To estimate the forward motion at the tip, we took the central few columns of the difference image (Fig. 3) along the symmetry axis and sum them in the direction perpendicular to the symmetry axis. The sky location where the resulting column values cross zero represents the beginning of the tip motion tracked since 1995. On the positive side of this column, we used the maximum value as the fiducial 1995 tip position. The positive side of the column gradually drops toward the noise and we used the sky location for which the column value is equal to 1σ above the difference image’s sky noise (outside the GN tip) as the fiducial current tip position. The difference in these pixel positions implies 170 ± 20 mas/yr over the 19.33 yr between images, which is within the uncertainties of the radio pulsar’s motion from timing data. (The uncertainty assumes a 1-pixel error for the start and end of the expansion region in the difference image.)

Similarly, we estimated the expansion rate of the GN body by selecting one long, rectangular slice of positive-negative parallel limb arcs indicating outward expansion. For this small region in which the limbs are barely curved, we sum along the long direction to obtain a 1-D vector with a peak and a trough. The width of the positive region that rises 3σ above the surrounding noise outside the GN altogether is about four pixels. This is equivalent to an expansion rate of 50 ± 10 mas/yr for the GN body, or 200-500 km/s, assuming the 1-1.9 kpc distance range.

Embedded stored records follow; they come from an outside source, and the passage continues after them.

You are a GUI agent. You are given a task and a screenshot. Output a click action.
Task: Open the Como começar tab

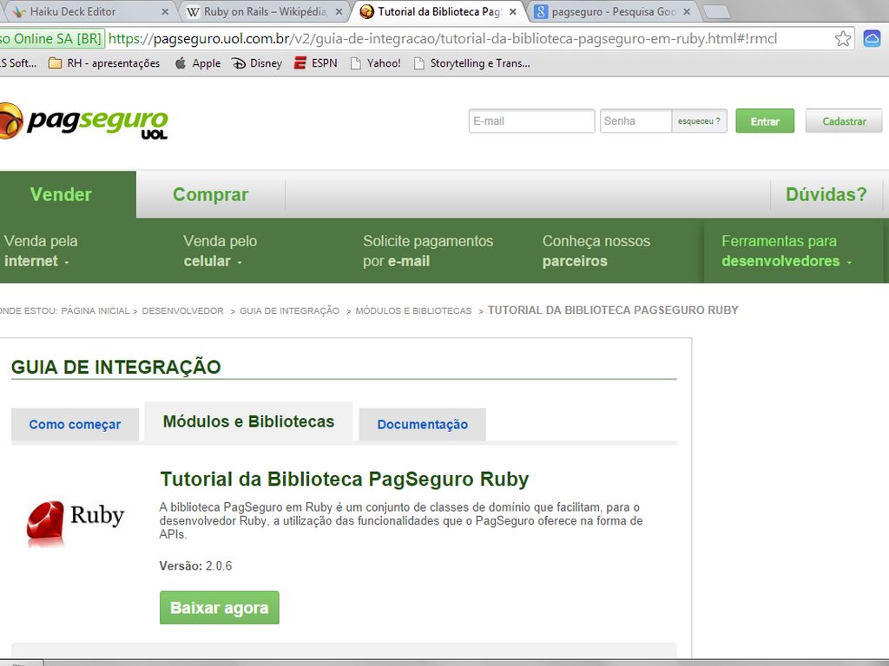tap(75, 425)
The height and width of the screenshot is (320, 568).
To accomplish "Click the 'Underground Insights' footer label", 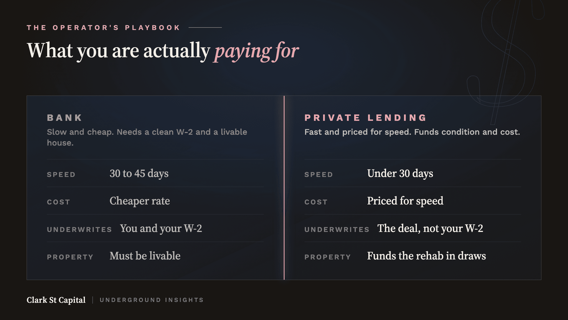I will coord(152,300).
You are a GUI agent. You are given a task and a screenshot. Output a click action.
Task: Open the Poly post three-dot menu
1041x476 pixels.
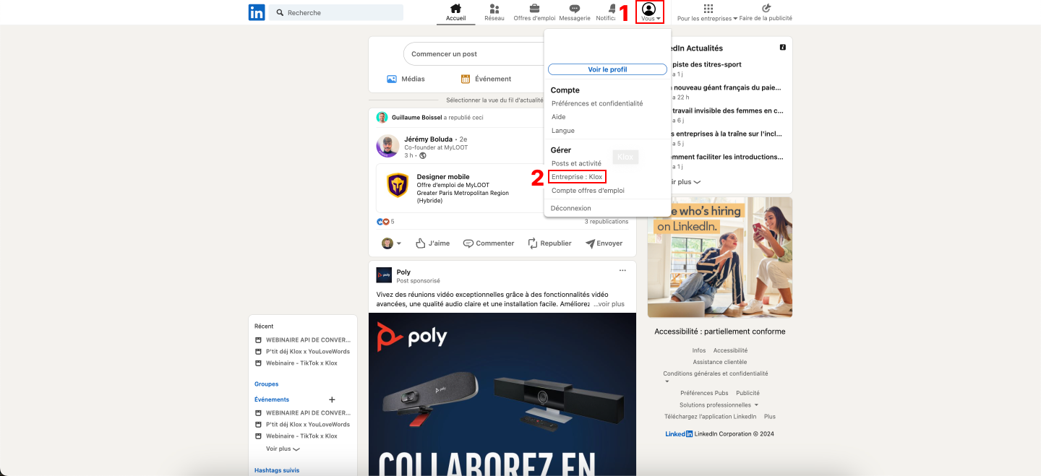coord(622,271)
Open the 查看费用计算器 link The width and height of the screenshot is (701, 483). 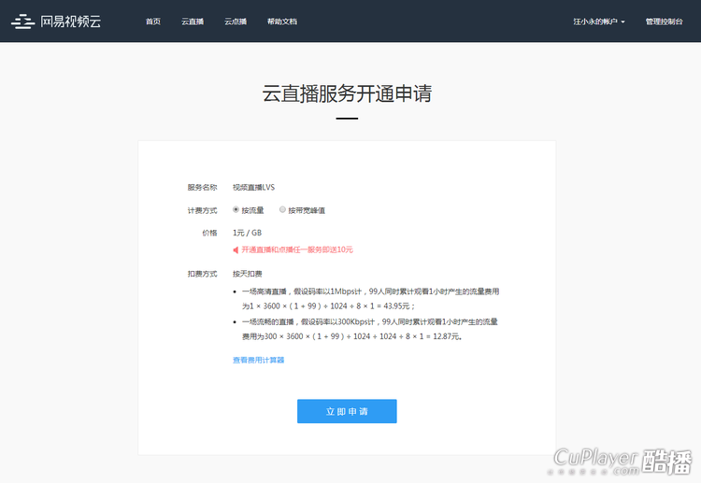[x=258, y=360]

4. CONCLUSIONS AND FURTHER WORK

The changes in the GN since 1995, as recently imaged by the DCT, imply a 0.17˝/yr proper motion at the tip, or about 0.7-1.1 % of c, which is highly supersonic for any phase of the ISM, and therefore a strong shock. The GN body expands at about 0.05˝/yr. In the GN head, asymmetries in both limb-brightened spatial structure and in surface brightness appear to have occurred. Most intriguingly, additional sub-structure near the tip might have appeared. CC04 suggests that the head of the GN may be a second “guitar” undergoing formation due to confinement of the NS wind. Should a new structure at the tip represent a dense region of the ISM, it may be the beginning of a third “guitar.”

The GN’s evolution between 1995 and 2014 supports the model of the GN as a series of expanding bubbles through an HI ISM with varying density. The density variations are likely sufficient to explain the asymmetries and the time-varying structures in the limb-brightened regions. However, the structure of a bow-shock nebula is dependent on factors in addition to nH, namely Ė and the ionization fraction of the surrounding medium. While Ockham’s razor would seem to favor a varying nH, it is intriguing to consider variations in Ė, which could in principle correspond to timing glitches in PSR B2224+65, a number of which have been reported (Janssen & Stappers 2006; Yuan et al. 2010). Continued radio monitoring could therefore be used to test for Hα structure changes in correlation with glitch events. Also, a changing ionization fraction, or lack thereof, could be deduced from a DM monitoring campaign on the pulsar. Properties of the associated X-ray filament may also change on dynamic timescales, and would benefit from a periodic observing campaign with Chandra and/or Newton-XMM.